Oysa, milli kimliğin
muhafazası konusunda dil ve tarih araştırmaları son derece büyük bir öneme sahiptir. Bu alana kaydırılacak
kaynaklarla, Türk tarihinin daha iyi araştırılması, yeni bulguların ortaya çıkartılması
sağlanmalıdır. Üniversitelerde konu hakkındaki kürsülerin genişletilmesi, akademik kariyer yapmak
isteyenlerin bu konuda teşvik edilmesi yararlı olacaktır. Bu araştırmalarla elde edilebilecek olan
başarılı bulgular, hem kısa hem de uzun vadede Türk Milli bilincinin ve kültürünün gelişmesine katkıda
bulunacaktır. Ayrıca, Türkiye sınırları dışında yaşayan Türkler'den sorumlu ve
geniş yetkiye sahip bir devlet bakanlığının kurulması, orta ve uzun vadede Türk dünyasının
bütünleşmesi için kuşkusuz son derece yararlı olacaktır.

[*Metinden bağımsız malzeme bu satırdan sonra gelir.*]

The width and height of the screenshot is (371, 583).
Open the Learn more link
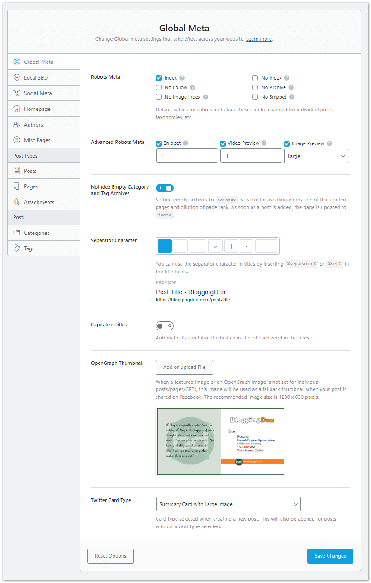(259, 39)
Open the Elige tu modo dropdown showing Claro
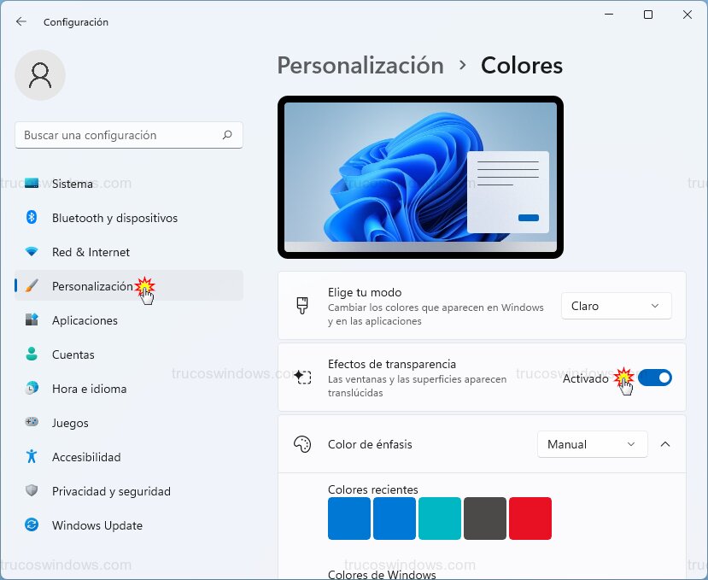Viewport: 708px width, 580px height. [x=616, y=305]
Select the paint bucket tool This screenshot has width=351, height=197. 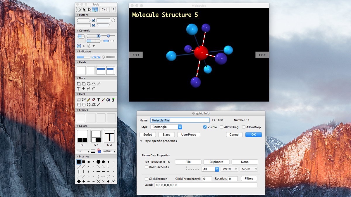pyautogui.click(x=108, y=100)
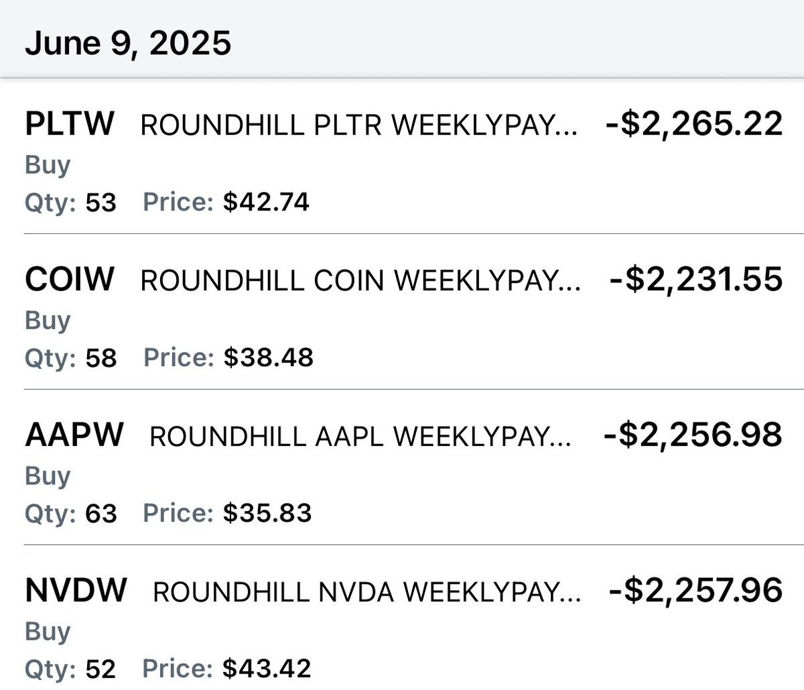Select the -$2,257.96 transaction amount
This screenshot has height=690, width=804.
tap(695, 591)
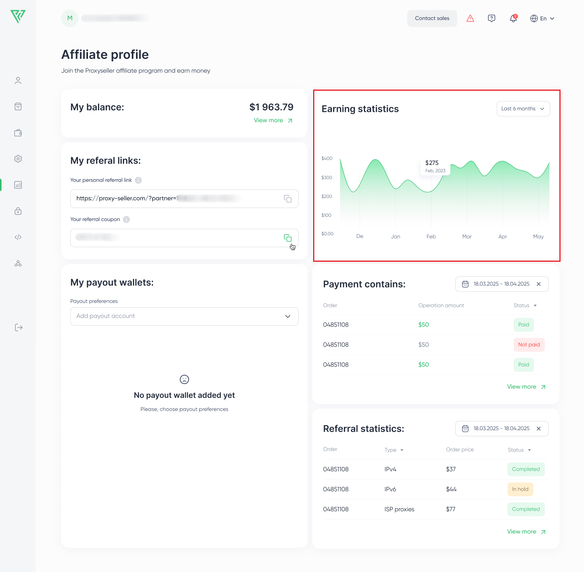Clear the Payment contains date range
The width and height of the screenshot is (584, 572).
pyautogui.click(x=539, y=284)
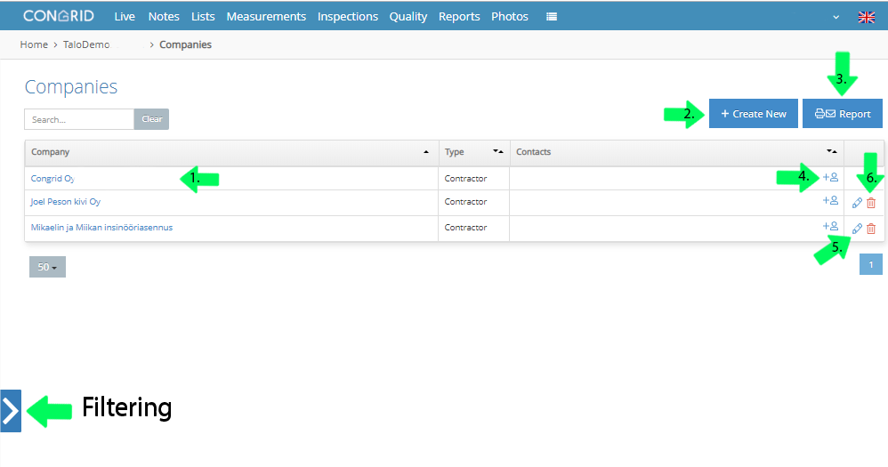Open the user dropdown chevron in navbar

pyautogui.click(x=836, y=17)
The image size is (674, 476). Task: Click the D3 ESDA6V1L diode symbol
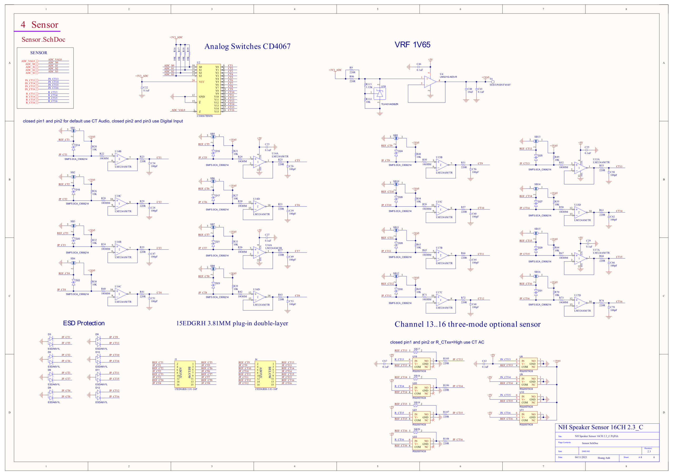pyautogui.click(x=50, y=342)
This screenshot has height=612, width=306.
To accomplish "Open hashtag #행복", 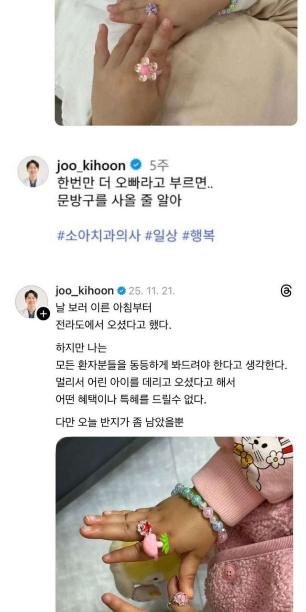I will pyautogui.click(x=198, y=236).

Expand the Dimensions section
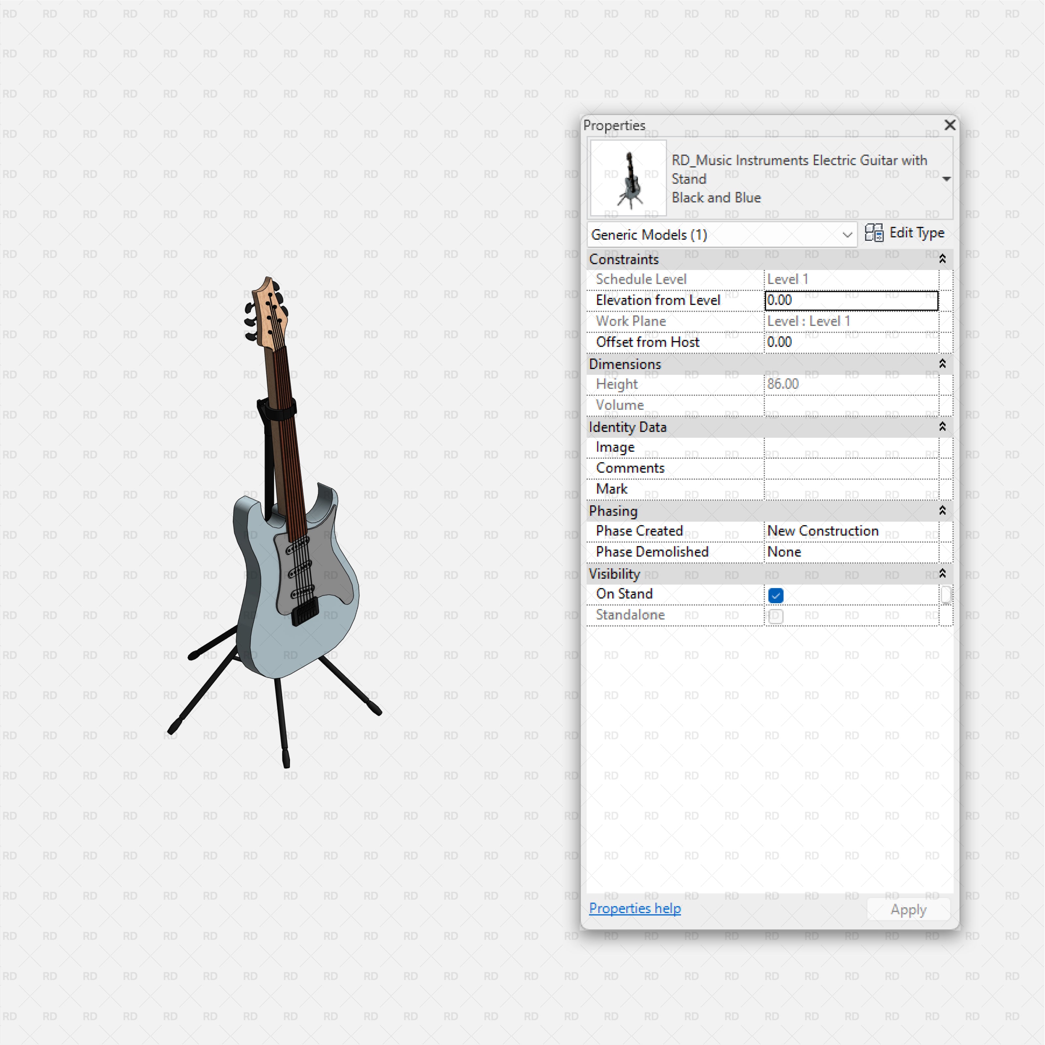[x=942, y=365]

2) MİLLİ KÜLTÜRÜ ZEDELEYEN TEHDİTLERLE
MÜCADELE
Milli kültürümüzü tahrip
edebilecek fikir akımlarının temeli ve en tehlikelisi hiç şüphe yok ki, materyalist felsefedir.
Materyalizm, maddenin sonsuzdan
beri var olan mutlak ve yegane varlık olduğu yanılgısına dayanır. Maddenin dışında
hiçbir madde-ötesi varlık ve anlam olmadığı sapkınlığına inanır. Dikkat edilirse
materyalizm, milli kültürün temeli olan her türlü manevi kavramı reddetmektedir. Materyalizmin tahrip ettiği bu
kavramların başında ahlak, aile, vatan sevgisi, toplum için fedakarlık gibi erdemler gelir. Bugün özellikle
genç kuşak üzerinde etkili olan bu tehdide karşı, Ziya Gökalp'in "Türkleşmek, İslamlaşmak, Muasırlaşmak"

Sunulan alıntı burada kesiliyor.